I cannot afford to perform further biochemical identification, but I think that this pathogen is a variant of Staphylococcus epidermidis, which can produce large amounts of toxins and enzymes. Its wanton destruction of the animal body is via its transport toxins and enzymes, by the skin capillaries of its living body. First of all Staphylococcus epidermidis secretes lipase to decompound fat, which is its "food". And this bacterium secretes enzymes to dissolve the skin fibers, resulting in crack spots, also cause allergic red spot. White blood cells (neutrophils) also produce enzymes that dissolve cells of the immune system, which leads to CD4 cells being decreased. This is why the patients are HIV negative, but their CD4 cells are decreased. And this helps to protect the bacteria from being destroyed. In addition, Staphylococcus epidermidis produces significant pseudomembranes, that are a form of protection against any attack from antibiotic drugs. A large number of bacteria grow along the entire esophagus, causing people to have abdominal distention, diarrhea and other symptoms, but no pus symptoms. There are a host of other toxins produced that will damage peripheral nerves, causing muscle pain, and muscle symptoms such as twitching, which when severe leave patients bedbound. There is tongue and visceral edema, especially the heart. Ultrasonic testing has revealed degrees of edema in the liver, kidney, and spleen. I have experienced this. My CD4 cells are now 386, as measured by Zhongshan Medical University, Fifth Affiliated Hospital, Zhuhai City.
[...several less relevant paragraphs omitted...]
To reiterate: this is a super-antibiotic resistant Staphylococcus epidermidis disease. Only the antibiotic vancomycin seems to have some effect, other antibiotics are useless. It is a very common disease, but no one pays serious attention it, no one investigates it, or tries to find an effective drug treatment. This disease will lead to a weakened population! And not only for our citizens in China: I have a few foreign friends that come from Germany, the Netherlands, Belgium and Japan with this disease. Some also work in Guangdong Province.
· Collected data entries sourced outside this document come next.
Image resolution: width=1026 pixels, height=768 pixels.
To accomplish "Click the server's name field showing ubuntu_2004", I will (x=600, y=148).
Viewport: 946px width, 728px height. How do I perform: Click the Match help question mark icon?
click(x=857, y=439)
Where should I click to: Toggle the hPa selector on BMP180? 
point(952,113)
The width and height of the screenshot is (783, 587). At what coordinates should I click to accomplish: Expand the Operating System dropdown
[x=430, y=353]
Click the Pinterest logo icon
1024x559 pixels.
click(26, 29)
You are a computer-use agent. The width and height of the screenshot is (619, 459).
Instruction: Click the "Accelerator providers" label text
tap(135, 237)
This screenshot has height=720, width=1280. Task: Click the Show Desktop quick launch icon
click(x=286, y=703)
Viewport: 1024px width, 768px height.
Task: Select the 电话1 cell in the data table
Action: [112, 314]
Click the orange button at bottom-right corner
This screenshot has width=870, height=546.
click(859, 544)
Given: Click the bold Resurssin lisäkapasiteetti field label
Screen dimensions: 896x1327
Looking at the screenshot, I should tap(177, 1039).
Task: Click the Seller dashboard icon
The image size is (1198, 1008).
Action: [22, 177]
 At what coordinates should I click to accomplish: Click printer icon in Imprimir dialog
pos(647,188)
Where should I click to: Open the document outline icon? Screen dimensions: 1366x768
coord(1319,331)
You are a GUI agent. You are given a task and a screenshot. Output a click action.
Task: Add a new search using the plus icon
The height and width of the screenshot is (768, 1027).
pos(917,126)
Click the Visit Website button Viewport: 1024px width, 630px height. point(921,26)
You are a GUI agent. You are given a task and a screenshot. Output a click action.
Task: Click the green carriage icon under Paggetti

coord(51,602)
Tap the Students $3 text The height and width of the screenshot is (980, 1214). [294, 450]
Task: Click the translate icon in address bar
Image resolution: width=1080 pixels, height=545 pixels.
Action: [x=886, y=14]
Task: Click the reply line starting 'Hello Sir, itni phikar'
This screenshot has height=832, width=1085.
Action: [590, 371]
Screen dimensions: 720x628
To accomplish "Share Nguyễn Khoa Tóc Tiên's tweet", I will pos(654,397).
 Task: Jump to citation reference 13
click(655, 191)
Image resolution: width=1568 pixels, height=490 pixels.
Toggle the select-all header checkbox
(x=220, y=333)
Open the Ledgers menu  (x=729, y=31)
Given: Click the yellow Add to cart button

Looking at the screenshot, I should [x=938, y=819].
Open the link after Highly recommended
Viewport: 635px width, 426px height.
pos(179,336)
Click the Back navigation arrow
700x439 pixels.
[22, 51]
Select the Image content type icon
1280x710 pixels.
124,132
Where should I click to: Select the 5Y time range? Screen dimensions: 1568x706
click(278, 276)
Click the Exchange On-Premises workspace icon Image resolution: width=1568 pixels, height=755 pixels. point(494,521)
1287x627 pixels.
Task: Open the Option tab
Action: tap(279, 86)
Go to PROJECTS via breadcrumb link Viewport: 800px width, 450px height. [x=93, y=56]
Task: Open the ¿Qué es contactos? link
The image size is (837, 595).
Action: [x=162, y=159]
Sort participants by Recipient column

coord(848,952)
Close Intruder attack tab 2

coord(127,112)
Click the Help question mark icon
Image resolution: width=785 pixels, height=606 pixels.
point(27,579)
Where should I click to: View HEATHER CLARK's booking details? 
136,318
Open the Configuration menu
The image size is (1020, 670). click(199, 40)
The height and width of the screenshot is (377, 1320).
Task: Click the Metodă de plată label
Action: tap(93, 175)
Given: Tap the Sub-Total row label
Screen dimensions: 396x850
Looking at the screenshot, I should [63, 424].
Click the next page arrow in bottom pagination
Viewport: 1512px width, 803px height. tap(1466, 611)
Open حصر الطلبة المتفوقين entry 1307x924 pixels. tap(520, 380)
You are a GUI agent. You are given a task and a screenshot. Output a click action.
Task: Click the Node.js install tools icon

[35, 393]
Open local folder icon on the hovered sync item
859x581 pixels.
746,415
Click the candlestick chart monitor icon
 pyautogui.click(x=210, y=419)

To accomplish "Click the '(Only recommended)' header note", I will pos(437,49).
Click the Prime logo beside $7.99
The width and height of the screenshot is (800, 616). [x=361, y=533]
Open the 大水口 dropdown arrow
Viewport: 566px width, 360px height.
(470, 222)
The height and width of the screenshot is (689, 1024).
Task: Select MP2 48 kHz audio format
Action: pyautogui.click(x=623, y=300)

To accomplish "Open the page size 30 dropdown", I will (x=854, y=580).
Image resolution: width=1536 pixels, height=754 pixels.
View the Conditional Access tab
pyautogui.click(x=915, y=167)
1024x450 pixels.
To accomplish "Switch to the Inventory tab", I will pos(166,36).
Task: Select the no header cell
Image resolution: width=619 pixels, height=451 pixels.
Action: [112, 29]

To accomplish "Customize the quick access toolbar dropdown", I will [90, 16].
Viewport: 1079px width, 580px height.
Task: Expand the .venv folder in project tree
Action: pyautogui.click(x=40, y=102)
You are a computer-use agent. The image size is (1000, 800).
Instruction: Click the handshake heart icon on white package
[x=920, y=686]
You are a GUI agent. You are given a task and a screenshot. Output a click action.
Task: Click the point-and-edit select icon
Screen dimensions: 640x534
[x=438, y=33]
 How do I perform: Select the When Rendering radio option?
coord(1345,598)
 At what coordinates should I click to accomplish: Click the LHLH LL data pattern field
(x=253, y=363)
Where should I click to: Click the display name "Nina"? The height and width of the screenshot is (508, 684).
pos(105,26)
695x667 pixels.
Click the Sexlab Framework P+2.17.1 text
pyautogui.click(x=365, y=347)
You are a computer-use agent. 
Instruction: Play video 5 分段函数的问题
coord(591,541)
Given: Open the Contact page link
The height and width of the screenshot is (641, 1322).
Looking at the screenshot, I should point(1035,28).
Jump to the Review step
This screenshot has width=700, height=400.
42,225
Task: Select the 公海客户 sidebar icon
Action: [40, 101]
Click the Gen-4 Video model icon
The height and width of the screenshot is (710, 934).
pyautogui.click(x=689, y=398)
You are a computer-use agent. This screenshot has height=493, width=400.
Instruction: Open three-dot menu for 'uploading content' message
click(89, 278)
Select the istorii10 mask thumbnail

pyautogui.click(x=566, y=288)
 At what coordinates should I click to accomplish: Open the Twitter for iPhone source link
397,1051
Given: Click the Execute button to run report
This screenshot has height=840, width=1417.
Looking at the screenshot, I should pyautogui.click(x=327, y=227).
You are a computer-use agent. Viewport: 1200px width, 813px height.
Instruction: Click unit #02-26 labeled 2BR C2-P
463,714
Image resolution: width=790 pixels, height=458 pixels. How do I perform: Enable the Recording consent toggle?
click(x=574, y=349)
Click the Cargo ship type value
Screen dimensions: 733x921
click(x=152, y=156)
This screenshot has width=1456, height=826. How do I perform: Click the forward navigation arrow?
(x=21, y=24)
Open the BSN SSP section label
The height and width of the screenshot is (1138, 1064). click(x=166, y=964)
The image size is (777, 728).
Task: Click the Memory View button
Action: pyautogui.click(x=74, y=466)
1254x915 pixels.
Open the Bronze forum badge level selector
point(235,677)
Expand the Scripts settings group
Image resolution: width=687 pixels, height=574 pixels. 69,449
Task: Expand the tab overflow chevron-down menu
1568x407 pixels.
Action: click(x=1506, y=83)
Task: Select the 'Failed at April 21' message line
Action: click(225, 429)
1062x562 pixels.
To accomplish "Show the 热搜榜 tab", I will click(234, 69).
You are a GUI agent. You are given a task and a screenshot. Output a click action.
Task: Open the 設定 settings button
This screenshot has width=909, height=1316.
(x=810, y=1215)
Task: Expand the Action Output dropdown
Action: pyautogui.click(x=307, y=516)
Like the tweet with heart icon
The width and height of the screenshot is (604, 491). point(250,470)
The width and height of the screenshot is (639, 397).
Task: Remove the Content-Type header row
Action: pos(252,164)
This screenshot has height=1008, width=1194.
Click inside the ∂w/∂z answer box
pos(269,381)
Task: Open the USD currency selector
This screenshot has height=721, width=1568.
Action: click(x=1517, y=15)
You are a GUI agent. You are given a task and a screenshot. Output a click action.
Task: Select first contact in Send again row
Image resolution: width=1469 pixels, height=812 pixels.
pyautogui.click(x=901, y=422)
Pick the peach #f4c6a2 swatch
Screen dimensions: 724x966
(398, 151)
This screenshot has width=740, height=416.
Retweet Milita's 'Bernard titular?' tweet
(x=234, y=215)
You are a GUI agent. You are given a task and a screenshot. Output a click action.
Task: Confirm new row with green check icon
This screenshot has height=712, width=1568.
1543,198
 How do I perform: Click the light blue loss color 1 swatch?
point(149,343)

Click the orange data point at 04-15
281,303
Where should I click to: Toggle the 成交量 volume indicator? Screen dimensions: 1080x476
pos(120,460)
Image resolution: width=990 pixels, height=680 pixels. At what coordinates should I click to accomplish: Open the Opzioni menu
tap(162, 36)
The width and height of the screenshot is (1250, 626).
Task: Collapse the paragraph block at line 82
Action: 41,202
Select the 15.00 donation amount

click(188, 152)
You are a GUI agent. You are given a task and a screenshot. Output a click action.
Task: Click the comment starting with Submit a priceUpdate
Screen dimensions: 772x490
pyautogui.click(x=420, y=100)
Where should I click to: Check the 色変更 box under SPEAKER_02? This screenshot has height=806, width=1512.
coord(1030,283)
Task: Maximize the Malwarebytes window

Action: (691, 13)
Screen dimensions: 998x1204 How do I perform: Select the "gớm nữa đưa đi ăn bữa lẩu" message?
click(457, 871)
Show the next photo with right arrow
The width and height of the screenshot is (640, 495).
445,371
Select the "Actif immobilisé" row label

I should add that its mode of transmission of this pathogen is mainly through contact with mucous fluids, especially saliva, vaginal fluids, and urine. We Chinese people share from the same plate, eating with our chopsticks; we kiss, and shake hands. These are the reasons this disease spreads easily!
Ministers, I hope you can send someone to contact me. Whether or not correct I am correct, I assume full legal responsibility. I also have the capability to help perform an epidemiological investigation, and further assist the laboratory identification work.
Thank you for your valuable time in reading this report.